Oleh karenanya, fenomena polarisasi dukungan terhadap elite-elite politik sering tidak rasional dalam nalar kacamata kuda. Faktisitas sosiologi politik ini menyebabkan masyarakat mudah terjatuh dalam cengkeraman nalar identitas sempit, dari etnisitas sampai keagamaan, demi mendukung elite.
Realitas inilah yang menjadi lokus persoalan bertahannya habitus lama dalam pengorganisasian kekuasaan negara. Para elite politik Indonesia, secara umum, dari pusat sampai daerah menjadi leluasa mereproduksi praktik politik yang menguntungkan diri dan kelompok.
Misal, permasalahan regulasi yang rumit dan panjang atau mekanisme perizinan berbelit dari struktur pemerintahan adalah hasil dari habitus politik lama.
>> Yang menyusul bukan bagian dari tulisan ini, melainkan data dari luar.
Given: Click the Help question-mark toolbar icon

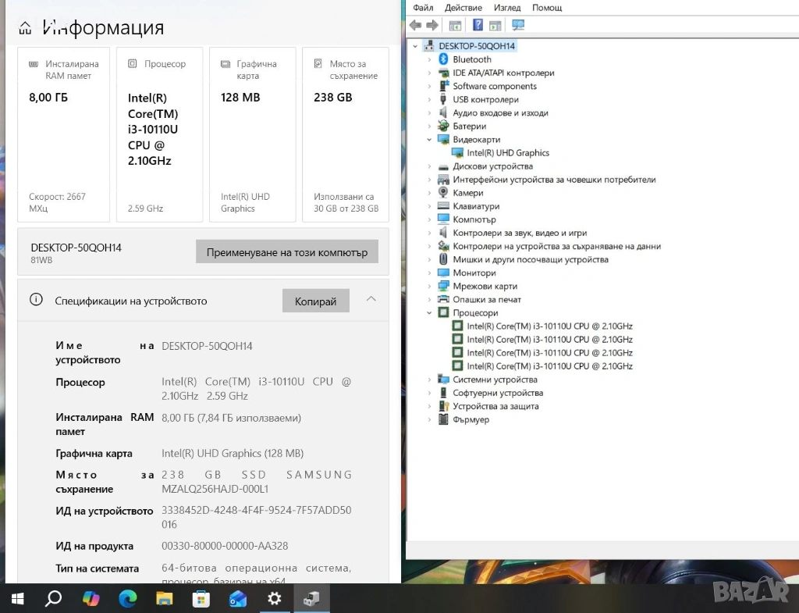Looking at the screenshot, I should click(478, 25).
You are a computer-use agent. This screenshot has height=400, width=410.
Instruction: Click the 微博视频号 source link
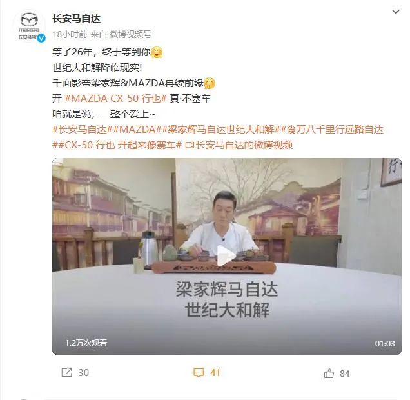pos(130,34)
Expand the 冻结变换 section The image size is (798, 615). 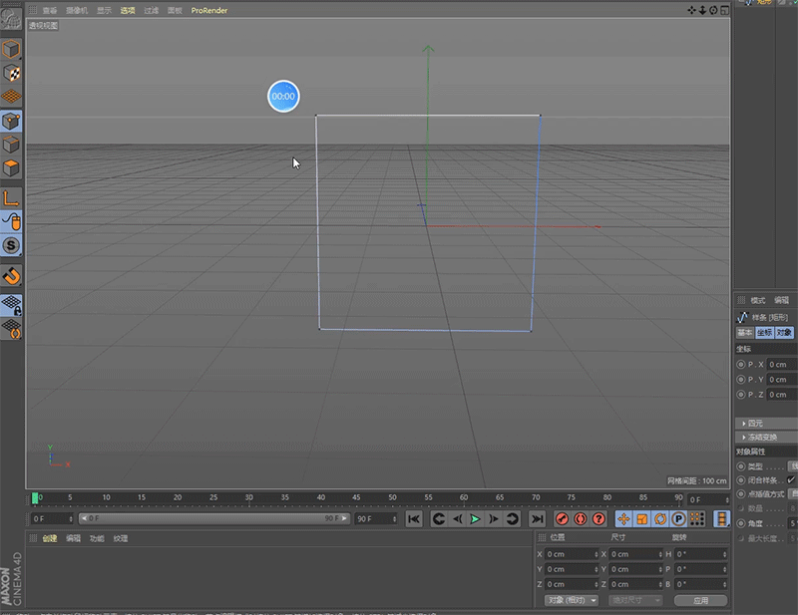pos(764,438)
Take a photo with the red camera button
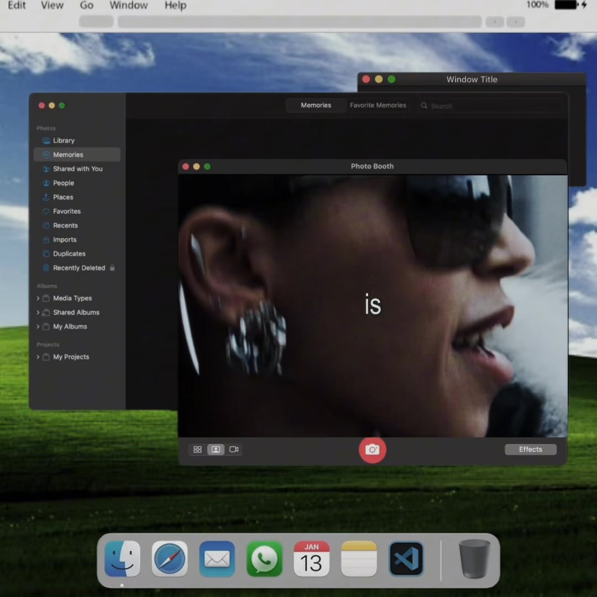 tap(372, 449)
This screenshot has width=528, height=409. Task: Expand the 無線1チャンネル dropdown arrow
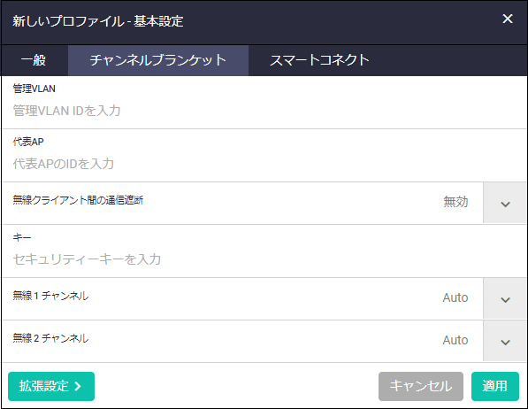point(505,298)
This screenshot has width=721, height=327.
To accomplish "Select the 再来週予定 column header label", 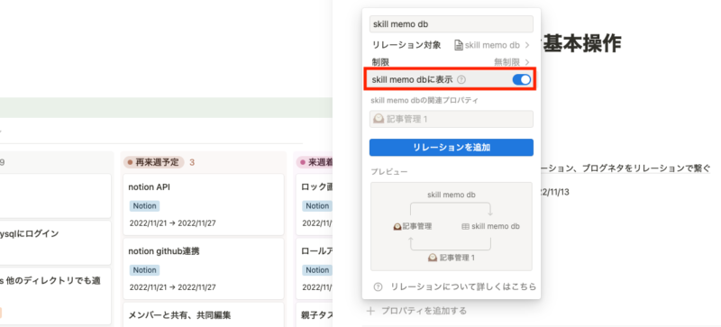I will [154, 162].
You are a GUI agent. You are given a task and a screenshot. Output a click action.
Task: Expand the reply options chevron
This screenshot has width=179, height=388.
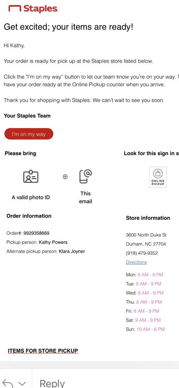click(x=22, y=384)
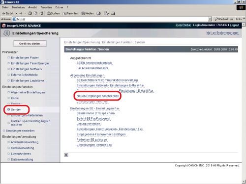Click the Medien toolbar icon
Viewport: 246px width, 184px height.
[x=88, y=13]
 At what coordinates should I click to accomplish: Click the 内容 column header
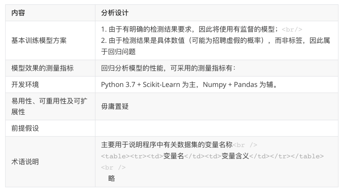point(18,13)
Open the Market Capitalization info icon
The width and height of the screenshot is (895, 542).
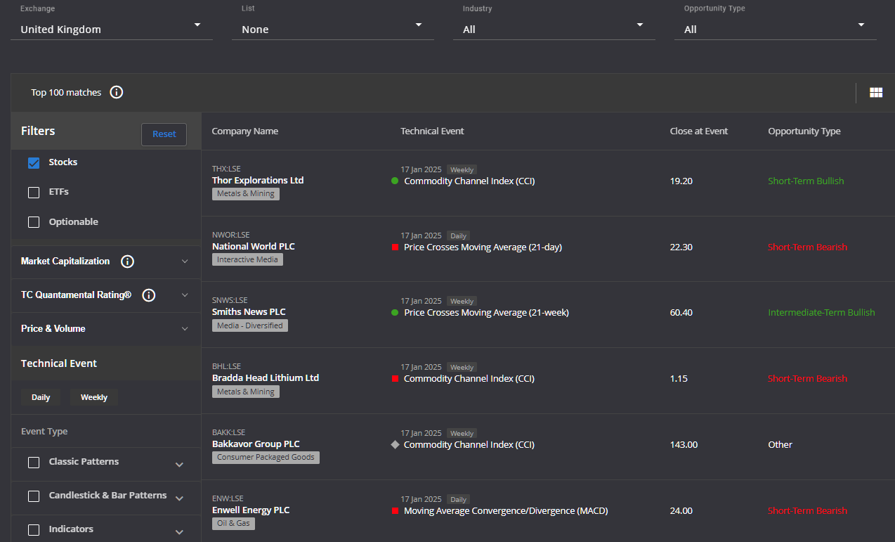pyautogui.click(x=127, y=262)

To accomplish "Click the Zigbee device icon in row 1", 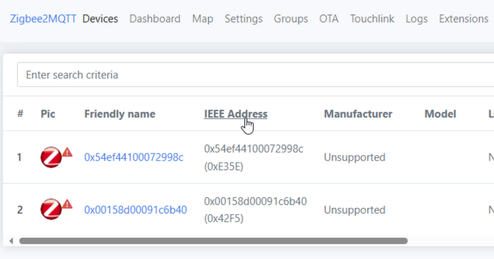I will tap(51, 158).
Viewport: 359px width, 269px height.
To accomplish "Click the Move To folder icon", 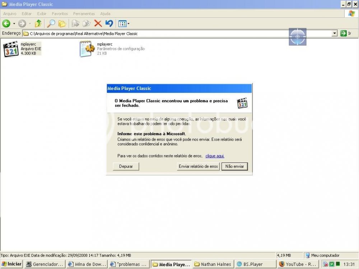I will click(75, 24).
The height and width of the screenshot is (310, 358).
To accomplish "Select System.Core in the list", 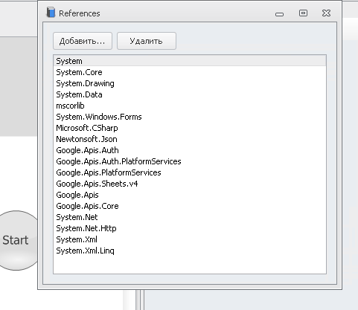I will [190, 72].
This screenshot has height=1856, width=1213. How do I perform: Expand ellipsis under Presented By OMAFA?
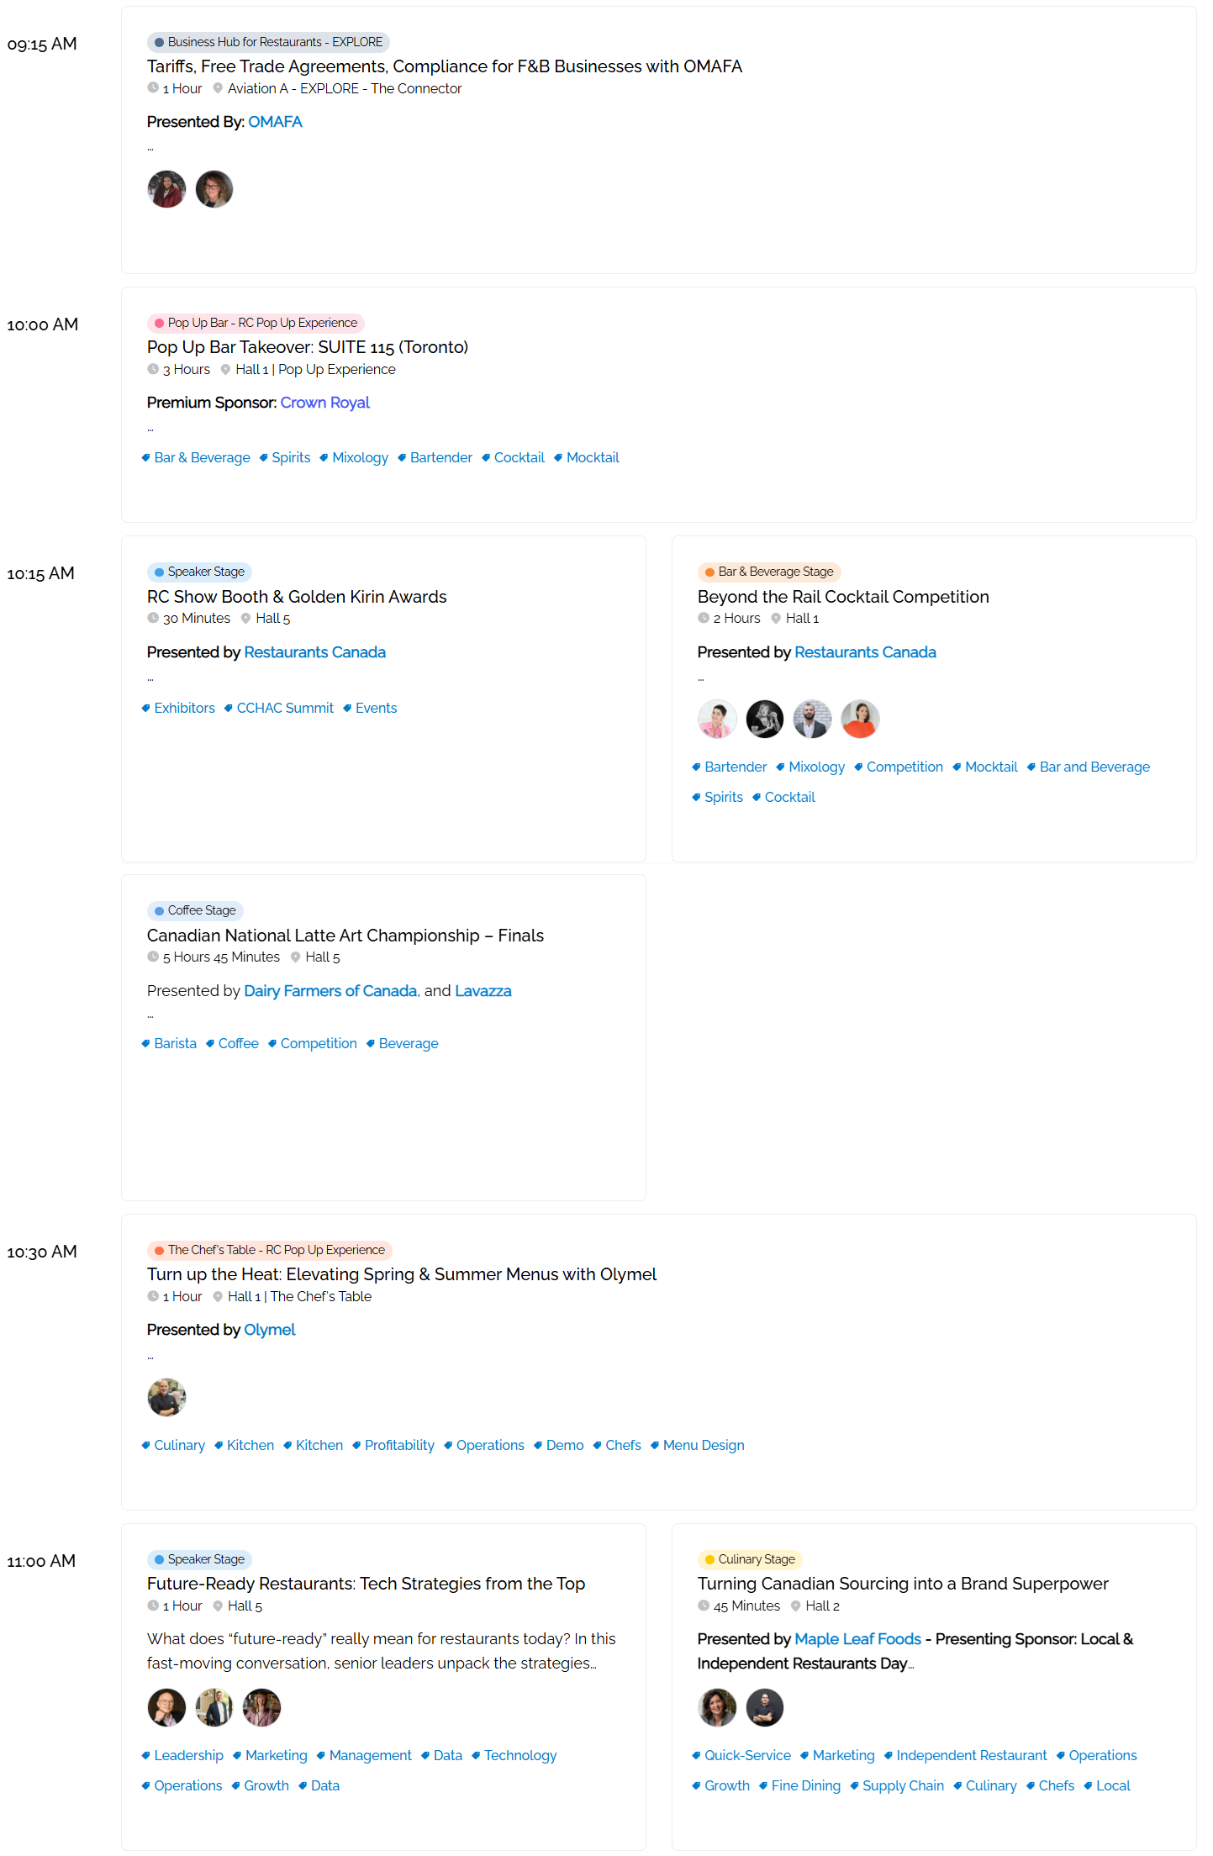click(x=150, y=150)
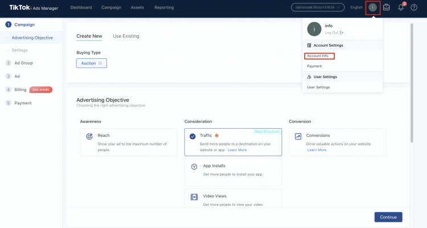
Task: Open the inbox mail icon
Action: pyautogui.click(x=387, y=7)
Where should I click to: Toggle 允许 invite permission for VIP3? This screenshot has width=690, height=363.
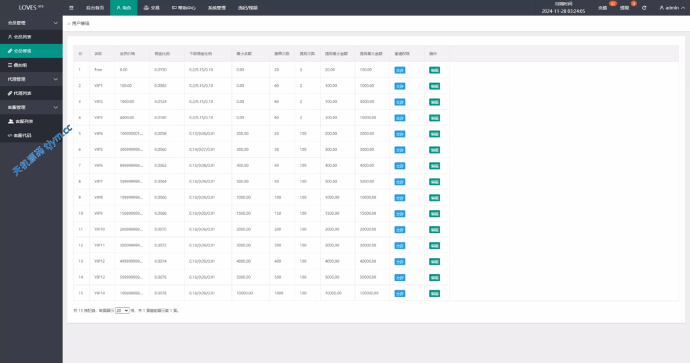[x=400, y=118]
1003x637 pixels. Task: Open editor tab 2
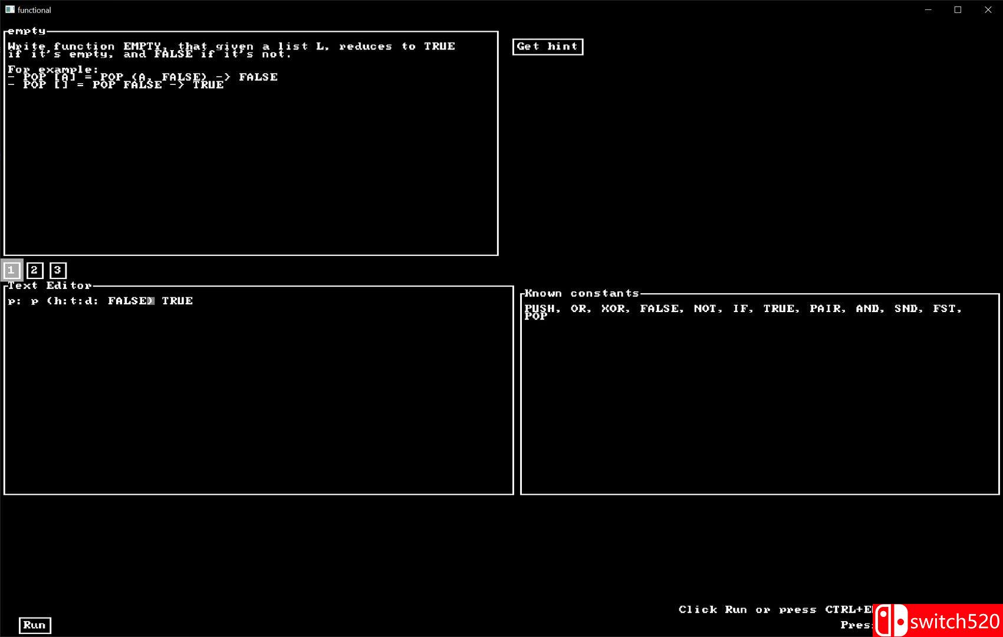tap(35, 270)
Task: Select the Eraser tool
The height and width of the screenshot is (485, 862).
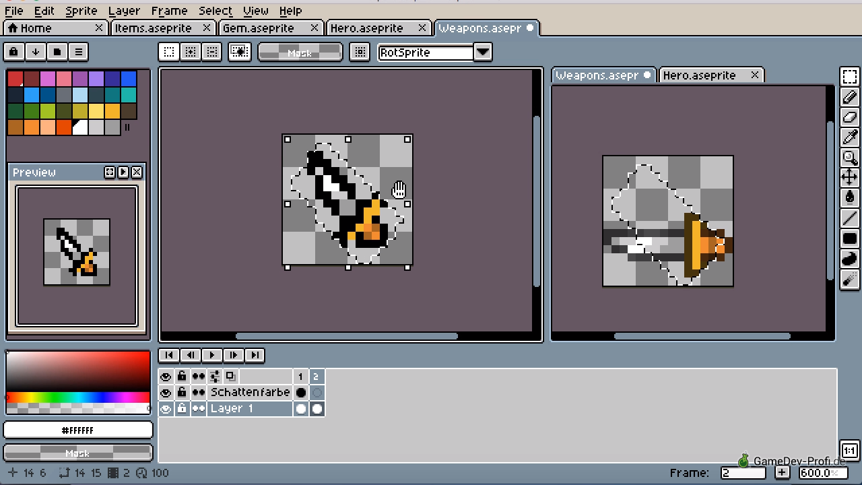Action: [x=850, y=117]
Para elite politik dalam birokrasi memanfaatkan kerumitan dan jalur panjang dalam administrasi terkait pembangunan untuk mengakumulasi keuntungan. Praktik korupsi menjadi mudah berlangsung karena pemberian kemudahan kepada aktor-aktor sipil.
Habitus lama, pada dasarnya, mengomodifikasi kerumitan mekanisme birokrasi. Artinya, kerumitan adalah produk yang dijual dalam bentuk paket kemudahan. Tentu saja proses transaksi muncul dalam bentuk praktik sosiologi politik yang sering sulit terdeteksi oleh radar formal penegakan hukum.
Rekonstruksi habitus
Ruang publik demokrasi dan arena sosial digital telah memainkan peran membentuk politik demokratis pada porsinya. Upaya mendekonstruksi habitus politik lama yang bernarasi kepentingan seksional perlu diimbangi oleh peran jaringan elite politik sendiri. Mengapa demikian? Ini karena para elite politik memiliki sumber kekuasaan formal yang bersifat transformasional. Pengertian transformasional dalam diskursus ini adalah kemampuan memberi hukuman dan penghargaan demi perubahan baik.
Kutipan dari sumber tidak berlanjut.